La Traccia
Le lotte contro leggi ingiuste accompagnano la storia dell’umanità. Sotto regimi totalitari, queste lotte hanno assunto connotati anche violenti, come l’esperienza della resistenza armata al nazifascismo ci insegna. Oggi, invece, nello Stato di diritto, assistiamo più spesso a episodi di disobbedienza non violenta, quali, a titolo esemplificativo, quelli che hanno visto coinvolti Mimmo Lucano, Carola Rackete e Marco Cappato. Di fronte a questi episodi, spesso, è stato rievocato il concetto di origine anglosassone di “disobbedienza civile”, che la filosofa Hannah Arendt così definisce:
“C’è una differenza sostanziale tra il criminale che cerca di sottrarre i propri atti agli sguardi della collettività e colui che pratica la disobbedienza civile sfidando la legge in maniera manifesta. Questa distinzione tra una violazione clandestina e una violazione aperta della legge, operata in pubblico, è talmente palese che può essere ignorata solo per pregiudizio o malafede. È riconosciuta da tutti i principali studiosi dell’argomento ed è chiaramente la base da cui partire per il riconoscimento della disobbedienza civile come compatibile con la legge e le istituzioni governative […] chi pratica la disobbedienza civile, pur agendo in disaccordo con la maggioranza, opera nel nome e nell’interesse di un gruppo; sfida la legge e le autorità costituite per manifestare un dissenso non perché vuole fare un’eccezione per sé e beneficiarne come individuo”.

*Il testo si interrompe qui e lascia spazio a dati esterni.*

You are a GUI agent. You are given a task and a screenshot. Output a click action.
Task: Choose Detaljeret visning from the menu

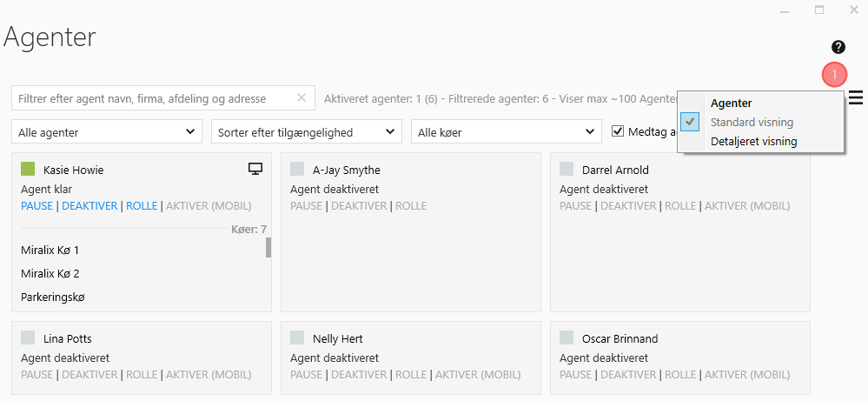point(753,141)
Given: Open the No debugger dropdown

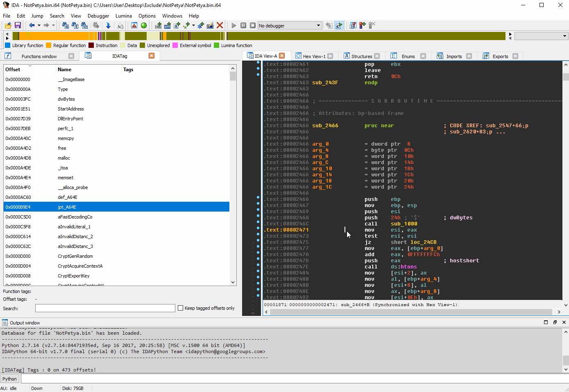Looking at the screenshot, I should (x=318, y=25).
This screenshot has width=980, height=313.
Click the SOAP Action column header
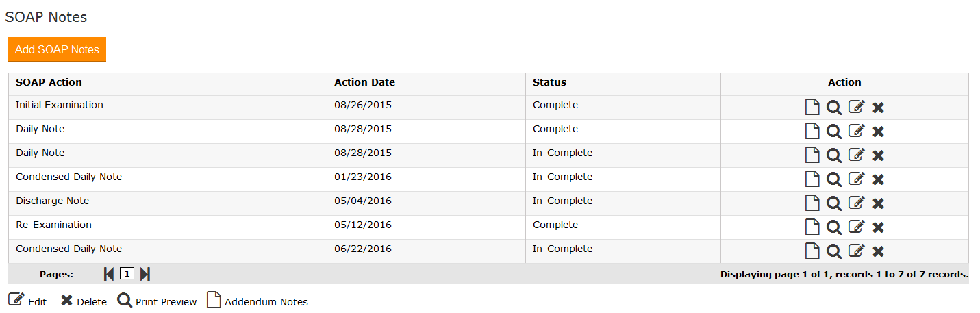point(49,82)
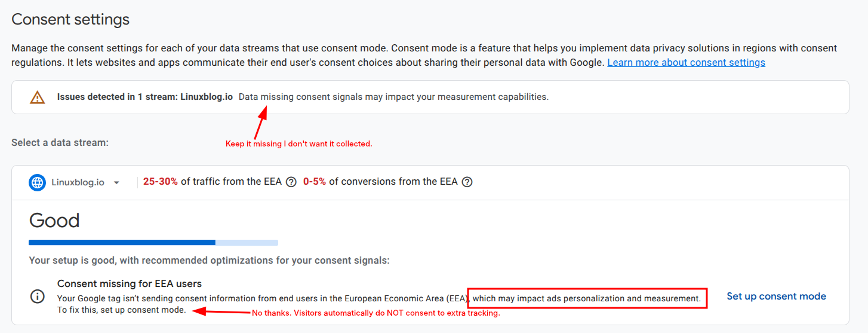Click the globe icon beside Linuxblog.io
The width and height of the screenshot is (868, 333).
38,182
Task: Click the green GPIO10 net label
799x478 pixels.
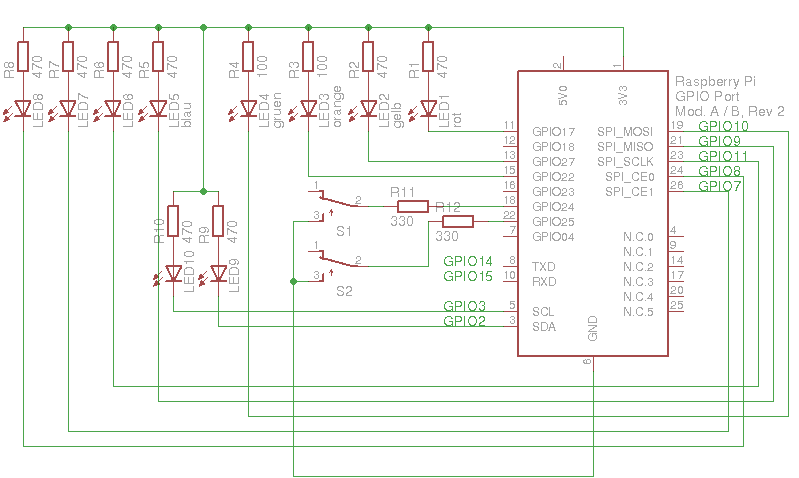Action: click(x=722, y=127)
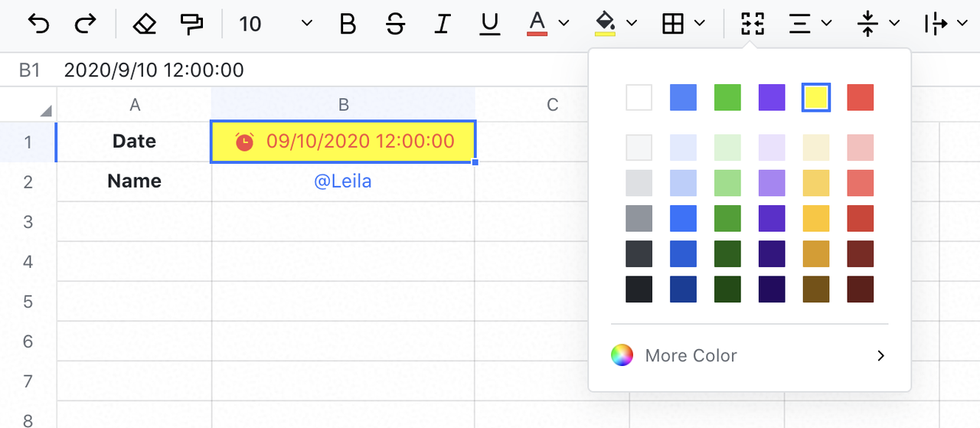Click the fill color bucket icon
This screenshot has height=428, width=980.
[x=605, y=24]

A tuo parere, al giorno d’oggi, è ancora giusto appellarsi alla disobbedienza civile? Vi sono avvenimenti, anche stranieri o della storia meno recente, che possono essere identificati come episodi di disobbedienza civile secondo la definizione sopra riportata? E, soprattutto, nello stato di diritto la violazione di una legge ritenuta ingiusta è, secondo te, la strada giusta da percorrere?